The National Hispanic University (NHU)  was a small, private university located in San Jose, California, founded by Stanford-educated Dr. B. Roberto Cruz. National Hispanic University ceased operations on August 23, 2015. It was the first four-year Latino university in the United States. NHU's vision was to foster "a caring learning environment where students have felt valued and supported at every step in their academic journey. Embracing diversity and multiple perspectives as guiding principles."

History
The National Hispanic University was founded in 1981 in Oakland, California, to address the needs of Hispanic men and women. Founder Dr. Roberto Cruz had studied the disproportionately large impact historically black colleges and universities had in generating both undergraduate and professional degree graduates within the Black community. Dr. Cruz's vision was to have similarly positive impact on the Hispanic community in the United States. In 1990, the university opened a San Jose campus and moved to a larger facility in Oakland. In 1994, NHU closed both campuses and moved to a new campus in East San Jose.

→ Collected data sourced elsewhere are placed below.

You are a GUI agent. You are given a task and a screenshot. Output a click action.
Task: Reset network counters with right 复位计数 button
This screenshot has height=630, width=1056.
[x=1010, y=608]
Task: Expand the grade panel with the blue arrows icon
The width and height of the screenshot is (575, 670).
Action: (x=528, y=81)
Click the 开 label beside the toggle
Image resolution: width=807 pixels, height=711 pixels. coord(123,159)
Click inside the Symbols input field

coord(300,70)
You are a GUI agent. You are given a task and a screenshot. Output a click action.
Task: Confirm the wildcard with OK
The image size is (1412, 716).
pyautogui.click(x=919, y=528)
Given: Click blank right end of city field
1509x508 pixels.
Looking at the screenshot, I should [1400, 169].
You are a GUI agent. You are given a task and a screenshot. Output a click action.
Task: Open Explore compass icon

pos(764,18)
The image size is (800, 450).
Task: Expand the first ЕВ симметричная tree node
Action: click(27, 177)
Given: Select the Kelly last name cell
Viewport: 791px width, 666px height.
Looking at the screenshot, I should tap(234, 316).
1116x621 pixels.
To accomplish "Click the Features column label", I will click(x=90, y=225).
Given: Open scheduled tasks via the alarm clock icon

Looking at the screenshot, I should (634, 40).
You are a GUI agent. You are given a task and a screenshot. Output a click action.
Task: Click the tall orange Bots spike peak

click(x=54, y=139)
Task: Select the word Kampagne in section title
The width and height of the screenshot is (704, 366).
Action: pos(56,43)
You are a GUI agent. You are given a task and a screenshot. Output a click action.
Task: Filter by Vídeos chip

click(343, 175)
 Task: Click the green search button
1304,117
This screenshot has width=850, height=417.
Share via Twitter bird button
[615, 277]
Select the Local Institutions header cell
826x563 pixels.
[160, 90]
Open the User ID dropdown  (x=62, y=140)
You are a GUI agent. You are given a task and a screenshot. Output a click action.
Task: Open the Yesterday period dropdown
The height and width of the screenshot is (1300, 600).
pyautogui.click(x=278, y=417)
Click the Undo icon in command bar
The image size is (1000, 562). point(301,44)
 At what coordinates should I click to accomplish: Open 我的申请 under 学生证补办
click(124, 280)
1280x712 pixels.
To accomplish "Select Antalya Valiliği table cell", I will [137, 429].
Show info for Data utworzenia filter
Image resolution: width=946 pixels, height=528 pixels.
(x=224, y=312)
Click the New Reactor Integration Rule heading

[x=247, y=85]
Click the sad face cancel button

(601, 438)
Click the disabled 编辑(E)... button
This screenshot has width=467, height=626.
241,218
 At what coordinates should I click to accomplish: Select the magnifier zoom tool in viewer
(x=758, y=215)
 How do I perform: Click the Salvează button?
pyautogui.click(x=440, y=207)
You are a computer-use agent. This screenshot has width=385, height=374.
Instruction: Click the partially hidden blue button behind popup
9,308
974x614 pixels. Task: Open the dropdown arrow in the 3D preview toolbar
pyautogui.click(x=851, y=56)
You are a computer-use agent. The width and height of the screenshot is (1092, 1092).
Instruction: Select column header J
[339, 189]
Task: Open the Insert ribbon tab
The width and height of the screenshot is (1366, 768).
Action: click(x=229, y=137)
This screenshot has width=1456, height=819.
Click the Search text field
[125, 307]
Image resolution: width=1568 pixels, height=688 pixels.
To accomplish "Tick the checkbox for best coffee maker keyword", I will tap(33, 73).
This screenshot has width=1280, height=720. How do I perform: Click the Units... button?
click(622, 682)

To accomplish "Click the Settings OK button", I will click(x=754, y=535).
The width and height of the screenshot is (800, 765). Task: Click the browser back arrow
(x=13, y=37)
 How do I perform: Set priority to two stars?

For several years, National Hispanic University published an annual report card on Hispanic quality of life.

From 1981 to 1986, NHU also published reports on women of La Raza, Cesar Chavez, bilingual special education, Las Posadas, and "Steps to Humanity."

In the 2000s, NHU was unsuccessful in its many attempts to find financial backers from Silicon Valley or Latino philanthropists who could save the school.

After those options were closed, the school reached a deal with Laureate Education.

In 2010, NHU became a member of the Laureate International Universities network, a for-profit college chain. Laureate hoped to turn NHU into a mostly online school.

In 2012, NHU celebrated its 30th anniversary.

Laureate officially closed National Hispanic University on August 23, 2015.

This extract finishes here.